### Assignment:
Reproduce all entries precisely, down to the last character.

╔══

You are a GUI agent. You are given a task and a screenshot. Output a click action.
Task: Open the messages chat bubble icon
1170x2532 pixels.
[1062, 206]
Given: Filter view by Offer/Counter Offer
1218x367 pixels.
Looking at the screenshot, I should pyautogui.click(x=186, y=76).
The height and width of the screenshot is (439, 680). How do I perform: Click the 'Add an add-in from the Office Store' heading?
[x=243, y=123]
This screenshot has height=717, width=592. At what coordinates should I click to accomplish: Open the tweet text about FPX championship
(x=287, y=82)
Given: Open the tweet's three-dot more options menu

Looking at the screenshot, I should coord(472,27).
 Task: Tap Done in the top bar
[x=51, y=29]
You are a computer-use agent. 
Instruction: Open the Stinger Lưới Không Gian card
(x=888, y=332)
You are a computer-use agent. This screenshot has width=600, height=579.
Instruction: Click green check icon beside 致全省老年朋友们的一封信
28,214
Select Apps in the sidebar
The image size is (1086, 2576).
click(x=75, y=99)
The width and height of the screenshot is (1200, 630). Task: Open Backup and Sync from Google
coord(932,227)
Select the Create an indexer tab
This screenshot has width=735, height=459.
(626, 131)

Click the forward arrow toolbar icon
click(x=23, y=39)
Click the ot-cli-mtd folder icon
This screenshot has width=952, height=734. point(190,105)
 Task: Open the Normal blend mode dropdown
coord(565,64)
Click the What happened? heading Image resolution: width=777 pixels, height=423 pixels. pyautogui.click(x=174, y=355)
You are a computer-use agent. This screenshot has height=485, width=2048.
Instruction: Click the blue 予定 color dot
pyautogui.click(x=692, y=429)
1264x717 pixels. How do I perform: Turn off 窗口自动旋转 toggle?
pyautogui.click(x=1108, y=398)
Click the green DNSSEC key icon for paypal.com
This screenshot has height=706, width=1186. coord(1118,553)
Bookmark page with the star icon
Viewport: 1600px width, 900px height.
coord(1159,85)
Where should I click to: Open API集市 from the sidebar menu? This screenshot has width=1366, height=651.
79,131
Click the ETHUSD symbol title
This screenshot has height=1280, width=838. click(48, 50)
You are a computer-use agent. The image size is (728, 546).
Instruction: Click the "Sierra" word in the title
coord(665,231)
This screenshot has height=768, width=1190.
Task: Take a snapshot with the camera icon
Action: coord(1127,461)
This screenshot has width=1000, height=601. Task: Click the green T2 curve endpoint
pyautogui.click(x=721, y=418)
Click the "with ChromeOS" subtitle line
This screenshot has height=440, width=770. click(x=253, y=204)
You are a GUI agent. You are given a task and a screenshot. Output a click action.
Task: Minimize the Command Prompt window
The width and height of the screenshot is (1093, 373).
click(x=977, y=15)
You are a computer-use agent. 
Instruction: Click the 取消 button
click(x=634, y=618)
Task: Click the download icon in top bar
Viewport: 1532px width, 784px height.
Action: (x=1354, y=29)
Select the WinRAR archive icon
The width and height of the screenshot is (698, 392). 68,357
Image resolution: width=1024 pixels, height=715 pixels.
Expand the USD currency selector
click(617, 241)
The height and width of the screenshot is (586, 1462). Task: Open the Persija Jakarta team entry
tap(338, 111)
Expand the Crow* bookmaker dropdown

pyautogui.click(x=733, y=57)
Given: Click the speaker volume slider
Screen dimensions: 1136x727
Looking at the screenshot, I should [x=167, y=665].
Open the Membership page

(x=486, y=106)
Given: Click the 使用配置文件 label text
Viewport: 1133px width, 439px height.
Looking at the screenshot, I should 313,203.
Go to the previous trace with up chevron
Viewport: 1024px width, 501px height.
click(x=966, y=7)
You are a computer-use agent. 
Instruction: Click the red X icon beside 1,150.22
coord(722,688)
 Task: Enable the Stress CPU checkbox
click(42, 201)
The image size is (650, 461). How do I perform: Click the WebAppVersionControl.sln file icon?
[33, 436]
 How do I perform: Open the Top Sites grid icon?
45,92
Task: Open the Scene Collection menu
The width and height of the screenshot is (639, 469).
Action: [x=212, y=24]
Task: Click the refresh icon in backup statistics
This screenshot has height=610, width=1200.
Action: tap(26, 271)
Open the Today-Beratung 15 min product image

╚══

### Solved problem:
You are a GUI agent. You are given a task and a screenshot. Output a click action.
Task: Open the messages chat bubble icon
1170x2532 pixels.
[1062, 206]
Given: Filter view by Offer/Counter Offer
1218x367 pixels.
Looking at the screenshot, I should pyautogui.click(x=186, y=76).
The height and width of the screenshot is (439, 680). How do I perform: Click the 'Add an add-in from the Office Store' heading?
[x=243, y=123]
This screenshot has height=717, width=592. At what coordinates should I click to accomplish: Open the tweet text about FPX championship
(x=287, y=82)
Given: Open the tweet's three-dot more options menu

Looking at the screenshot, I should coord(472,27).
 Task: Tap Done in the top bar
[x=51, y=29]
You are a computer-use agent. 
Instruction: Open the Stinger Lưới Không Gian card
(x=888, y=332)
You are a computer-use agent. This screenshot has width=600, height=579.
Instruction: Click green check icon beside 致全省老年朋友们的一封信
28,214
Select Apps in the sidebar
The image size is (1086, 2576).
click(x=75, y=99)
The width and height of the screenshot is (1200, 630). Task: Open Backup and Sync from Google
coord(932,227)
Select the Create an indexer tab
This screenshot has width=735, height=459.
(626, 131)

Click the forward arrow toolbar icon
click(x=23, y=39)
Click the ot-cli-mtd folder icon
This screenshot has width=952, height=734. point(190,105)
 Task: Open the Normal blend mode dropdown
coord(565,64)
Click the What happened? heading Image resolution: width=777 pixels, height=423 pixels. pyautogui.click(x=174, y=355)
You are a computer-use agent. This screenshot has height=485, width=2048.
Instruction: Click the blue 予定 color dot
pyautogui.click(x=692, y=429)
1264x717 pixels. How do I perform: Turn off 窗口自动旋转 toggle?
pyautogui.click(x=1108, y=398)
Click the green DNSSEC key icon for paypal.com
This screenshot has height=706, width=1186. coord(1118,553)
Bookmark page with the star icon
Viewport: 1600px width, 900px height.
coord(1159,85)
Where should I click to: Open API集市 from the sidebar menu? This screenshot has width=1366, height=651.
79,131
Click the ETHUSD symbol title
This screenshot has height=1280, width=838. click(48, 50)
You are a computer-use agent. The image size is (728, 546).
Instruction: Click the "Sierra" word in the title
coord(665,231)
This screenshot has height=768, width=1190.
Task: Take a snapshot with the camera icon
Action: coord(1127,461)
This screenshot has width=1000, height=601. Task: Click the green T2 curve endpoint
pyautogui.click(x=721, y=418)
Click the "with ChromeOS" subtitle line
This screenshot has height=440, width=770. click(x=253, y=204)
You are a GUI agent. You are given a task and a screenshot. Output a click action.
Task: Minimize the Command Prompt window
The width and height of the screenshot is (1093, 373).
click(x=977, y=15)
You are a computer-use agent. 
Instruction: Click the 取消 button
click(x=634, y=618)
Task: Click the download icon in top bar
Viewport: 1532px width, 784px height.
Action: (x=1354, y=29)
Select the WinRAR archive icon
The width and height of the screenshot is (698, 392). 68,357
Image resolution: width=1024 pixels, height=715 pixels.
Expand the USD currency selector
click(617, 241)
The height and width of the screenshot is (586, 1462). Task: Open the Persija Jakarta team entry
tap(338, 111)
Expand the Crow* bookmaker dropdown

pyautogui.click(x=733, y=57)
Given: Click the speaker volume slider
Screen dimensions: 1136x727
Looking at the screenshot, I should [x=167, y=665].
Open the Membership page

(x=486, y=106)
Given: Click the 使用配置文件 label text
Viewport: 1133px width, 439px height.
Looking at the screenshot, I should 313,203.
Go to the previous trace with up chevron
Viewport: 1024px width, 501px height.
click(x=966, y=7)
You are a computer-use agent. 
Instruction: Click the red X icon beside 1,150.22
coord(722,688)
 Task: Enable the Stress CPU checkbox
click(42, 201)
The image size is (650, 461). How do I perform: Click the WebAppVersionControl.sln file icon?
[33, 436]
 How do I perform: Open the Top Sites grid icon?
45,92
Task: Open the Scene Collection menu
The width and height of the screenshot is (639, 469).
Action: [x=212, y=24]
Task: Click the refresh icon in backup statistics
This screenshot has height=610, width=1200.
Action: tap(26, 271)
Open the Today-Beratung 15 min product image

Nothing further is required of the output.